Some companies offering debt settlement programs may not deliver on their promises, like their “guarantees” to settle all your credit card debts for 30 to 60 percent of the amount you owe. Other companies may try to collect their fees from you before they settle any of your debts. The Federal Trade Commission’s Telemarketing Sales Rule prohibits companies that sell debt settlement and other debt relief services on the phone from charging a fee before they settle or reduce your debt. Some companies may not explain the risks associated with their programs, including that many (or most) of their clients drop out without settling their debts, that their clients’ credit reports may suffer, or that debt collectors may continue to call them.

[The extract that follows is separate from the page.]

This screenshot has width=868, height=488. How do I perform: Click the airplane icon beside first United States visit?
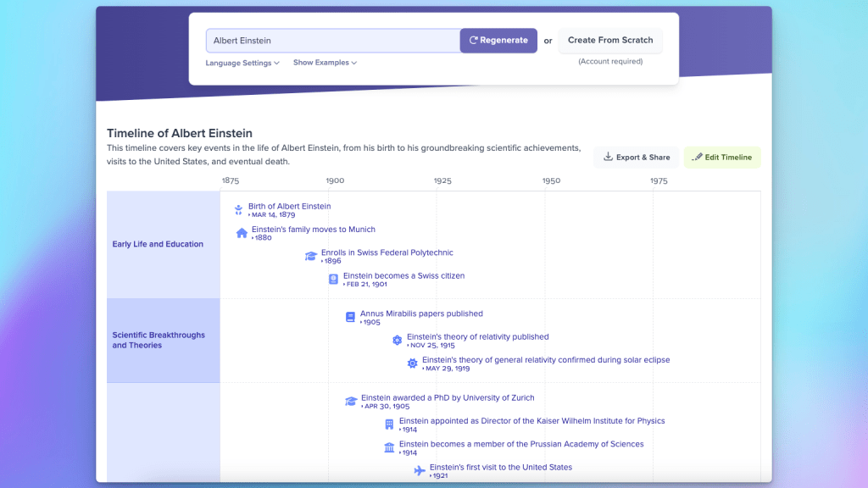[x=419, y=470]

Before you enroll in a debt settlement program, do your homework. You’re making a big decision that involves spending a lot of your money that could go toward paying down your debt. Enter the name of the company name with the word “complaints” into a search engine. Read what others have said about the companies you’re considering, including whether they are involved in a lawsuit with any state or federal regulators for engaging in deceptive or unfair practices.
Advance Fee Loans
Some companies guarantee you a loan if you pay them a fee in advance. The fee may range from $100 to several hundred dollars. Resist the temptation to follow up on these advance-fee loan guarantees. They may be illegal. It’s true that many legitimate creditors offer extensions of credit through telemarketing and require an application or appraisal fee in advance. But legitimate creditors never guarantee that you will get the loan – or even represent that a loan is likely. Under the FTC’s Telemarketing Sales Rule, a seller or telemarketer who guarantees or represents a high likelihood of your getting a loan or some other extension of credit may not ask for — or accept — payment until you get the loan.

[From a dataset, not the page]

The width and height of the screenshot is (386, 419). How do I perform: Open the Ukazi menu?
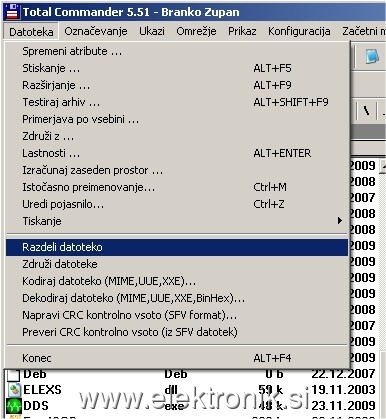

Be suspicious of claims from so-called credit repair clinics. Many companies appeal to people with poor credit histories, promising to clean up their credit reports for a fee. But anything these companies can do for you for a fee, you can do yourself — for free. You have the right to correct inaccurate information in your file, but no one — regardless of their claims — can remove accurate negative information from your credit report. Only time and a conscientious effort to repay your debts will improve your credit report. Federal, and some state, laws ban these companies from charging you a fee until the services are fully performed.